Ustaz Adi Hidayat sebagaimana dikenal luas adalah sosok ulama yang mu’tamad dan solid dalam keilmuan. Beliau sangat kuat dalam referensi tekstual dari Al-Quran dan as-Sunnah maupun referensi keagamaan dalam Al-Fiqh wa ushuluh bahkan Sirah dan ilmu-ilmu terkait dengan “Islamic sciences” (ulum islamiyah).
Kekuatan beliau dalam keilmuan tekstual (bahkan traditional) keislaman terbangun di atas pemahaman yang luas dan dalam. Bukan sekedar menengok permukaan air untuk mengukur kedalaman air di lautan. Keilmuan beliau solid di atas rata-rata keilmuan kita.
Lebih jauh lagi keilmuan beliau tentang teks-teks keagamaan diimbangi dengan wawasan dan pandangan kontekstual yang luas. Sehingga soliditas beliau ada pada aspek tekstual dan kontekstual sekaligus.
Pada catatan ini saya hanya akan menyampaikan satu masalah keagamaan yang dibahas panjang lebar, bahkan sejujurnya serasa belum cukup.

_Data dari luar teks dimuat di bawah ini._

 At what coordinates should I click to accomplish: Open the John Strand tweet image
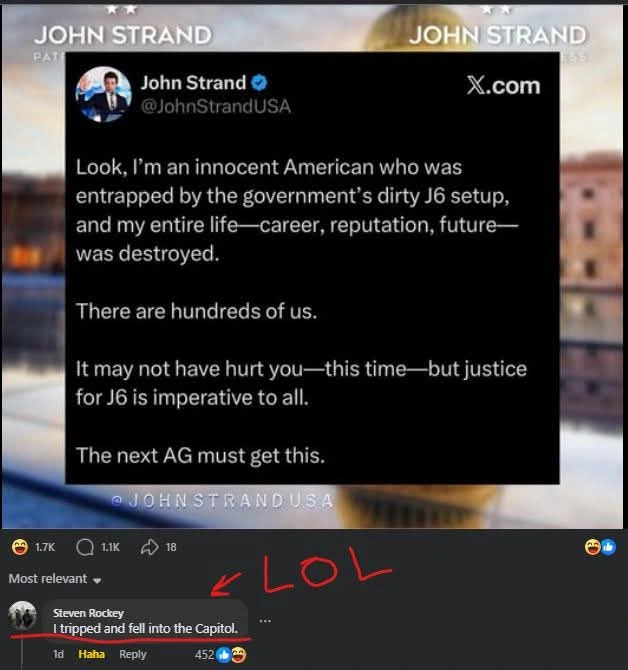click(312, 267)
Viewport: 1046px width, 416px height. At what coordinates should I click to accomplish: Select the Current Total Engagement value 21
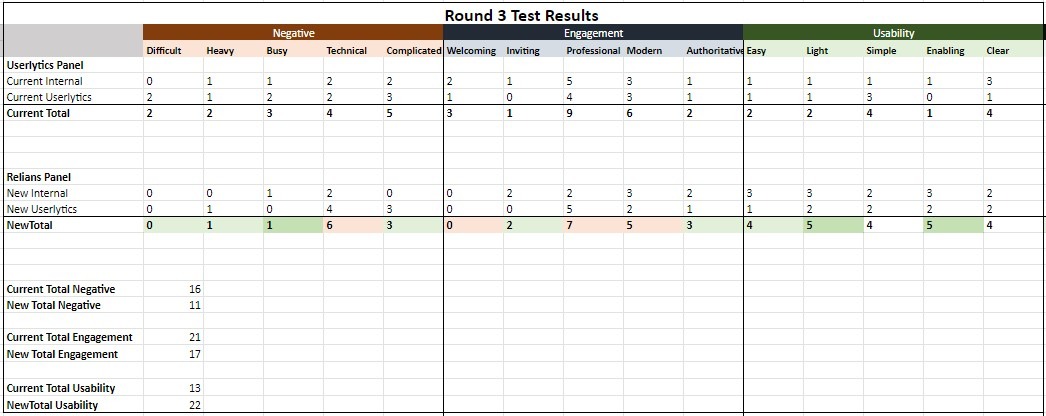coord(194,337)
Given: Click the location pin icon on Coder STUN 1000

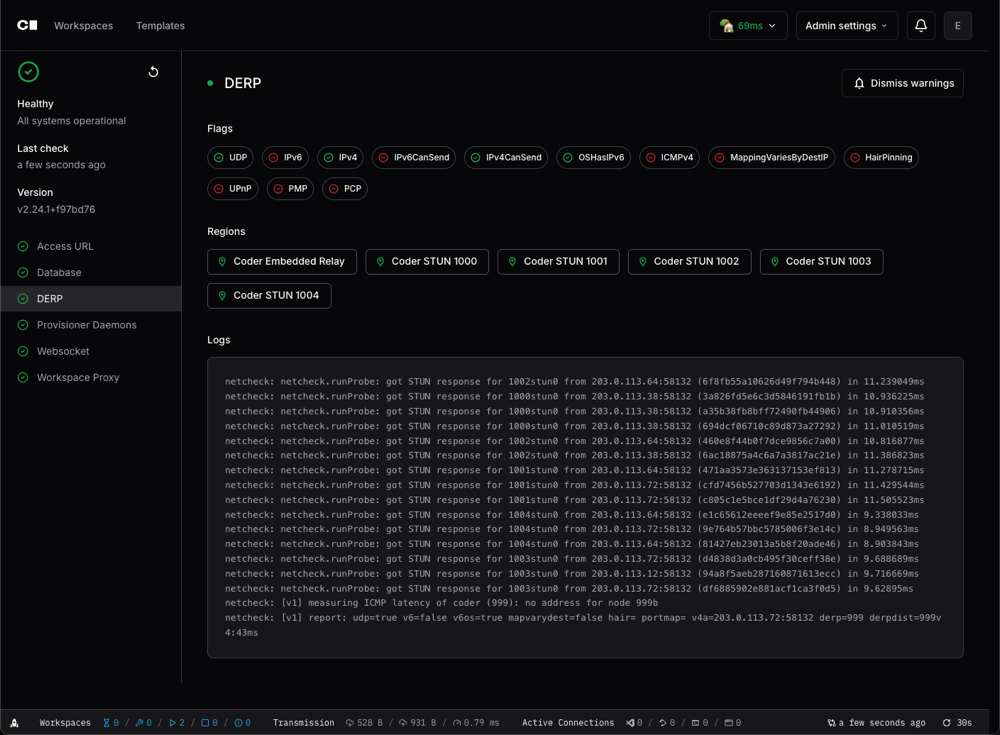Looking at the screenshot, I should [378, 262].

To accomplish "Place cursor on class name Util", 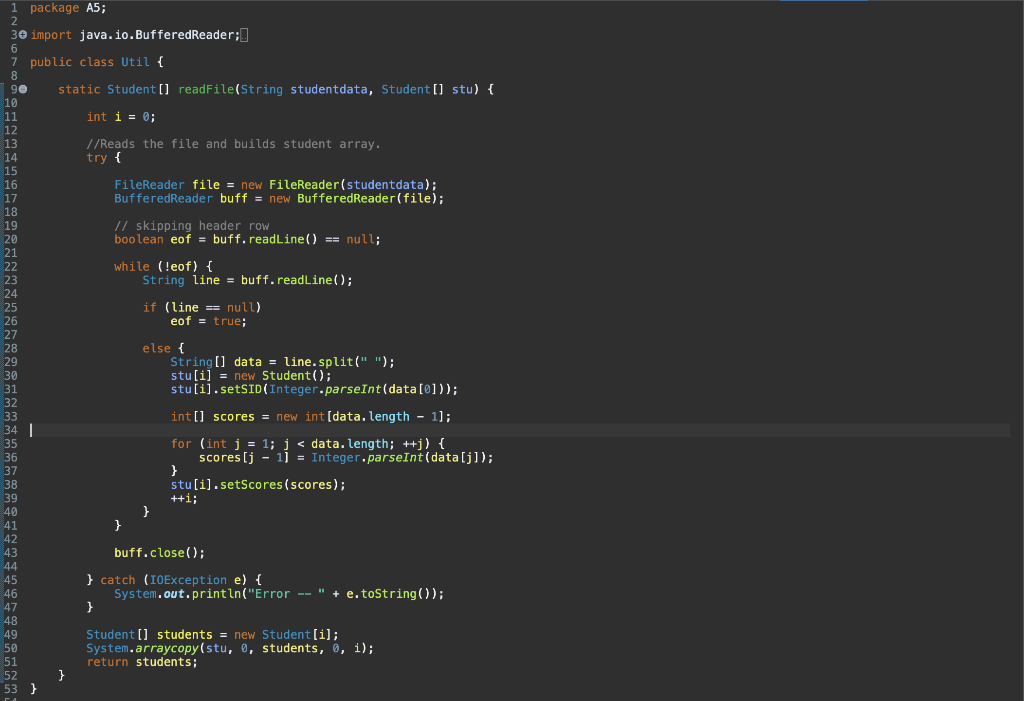I will (x=135, y=62).
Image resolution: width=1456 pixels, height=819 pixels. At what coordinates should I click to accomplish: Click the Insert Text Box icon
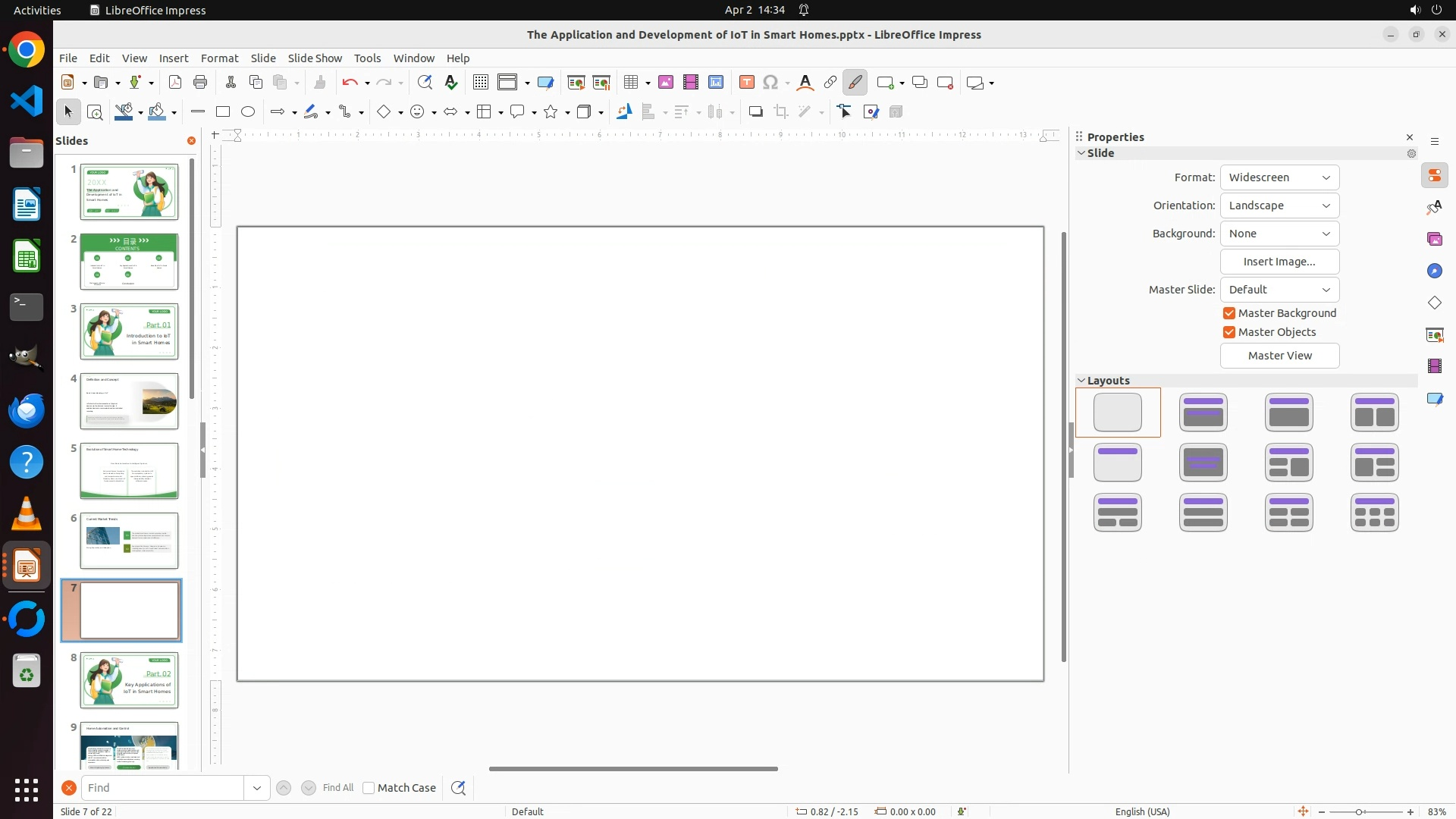click(747, 83)
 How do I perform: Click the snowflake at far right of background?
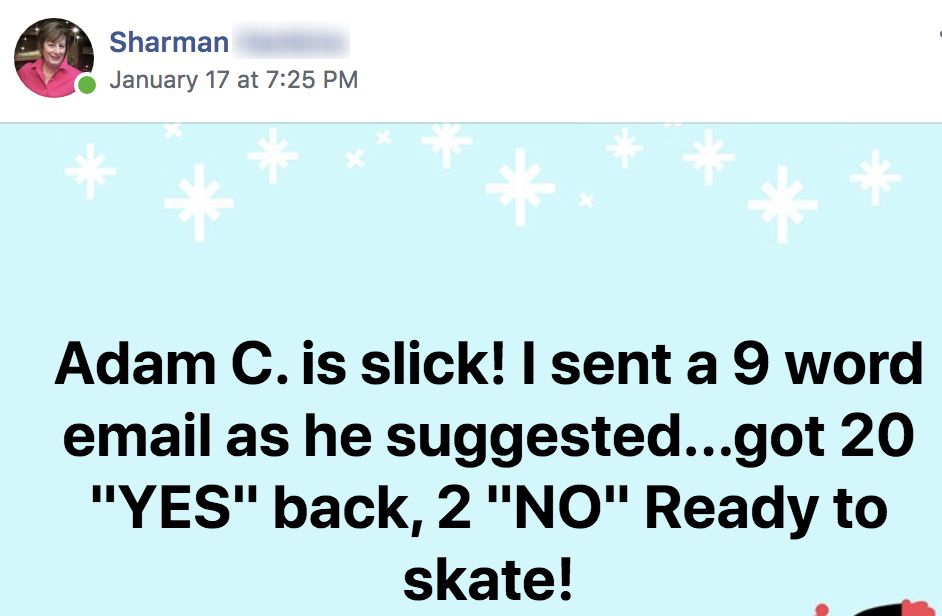coord(875,177)
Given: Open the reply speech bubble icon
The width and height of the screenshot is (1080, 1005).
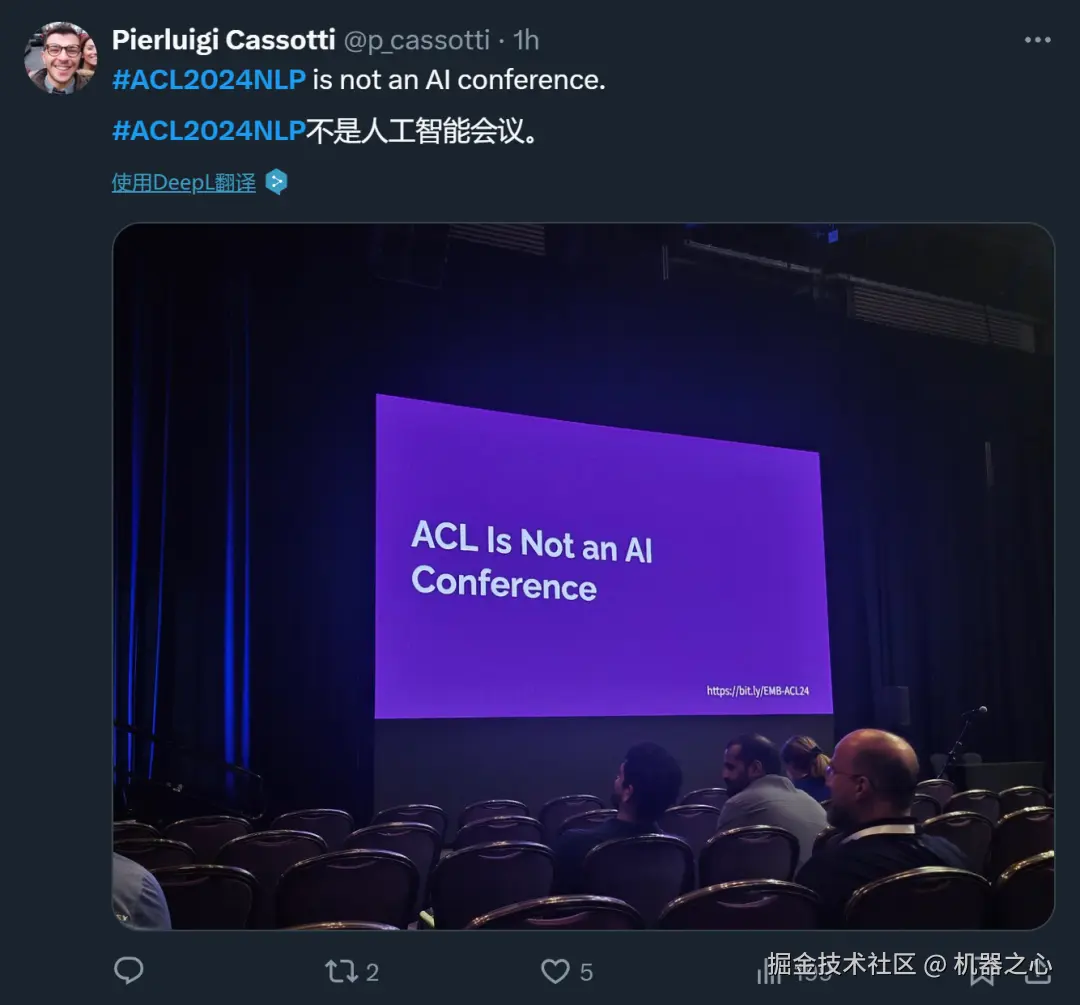Looking at the screenshot, I should pyautogui.click(x=128, y=971).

Yaitu pemahaman tentang konsep sunnah vs bid’ah dalam amalan-amalan keagamaan kita.
Menjawab pertanyaan seorang jamaah beliau menjelaskan bahwa menyimpulkan, apalagi menghakimi orang lain dengan bid’ah tidak sesederhana itu. Tapi perlu pendalaman, baik teks-teks keagamaan yang berkaitan, bahkan sejarah dan konteks dari wurud hadis dan pemahaman ulama di kemudian hari.
Penjelasan beliau tentang madzahib (madzhab-madzhab) dan sejarahnya begitu gamblang, yang serasa menjadikan kita yang mendengarnya tersadarkan bahwa perbedaan-perbedaan yang ada di antara ulama-ulama itu adalah biasa dan pada akhirnya semua bisa saja dikategorikan “justified” (berdasar).
Berbagai contoh yang beliau sampaikan juga sangat aktual dan relevan bagi masyarakat Muslim di Amerika, termasuk warga Indonesia. Satu di antaranya, sebagai contoh, adalah pengumpulan zakat fitr yang menurutnya asal usulnya adalah makanan pokok (fitr-furthur). Rasul mengeluarkan zakat fitr dengan kurma dan gandum karena itulah makanan pokok di masanya.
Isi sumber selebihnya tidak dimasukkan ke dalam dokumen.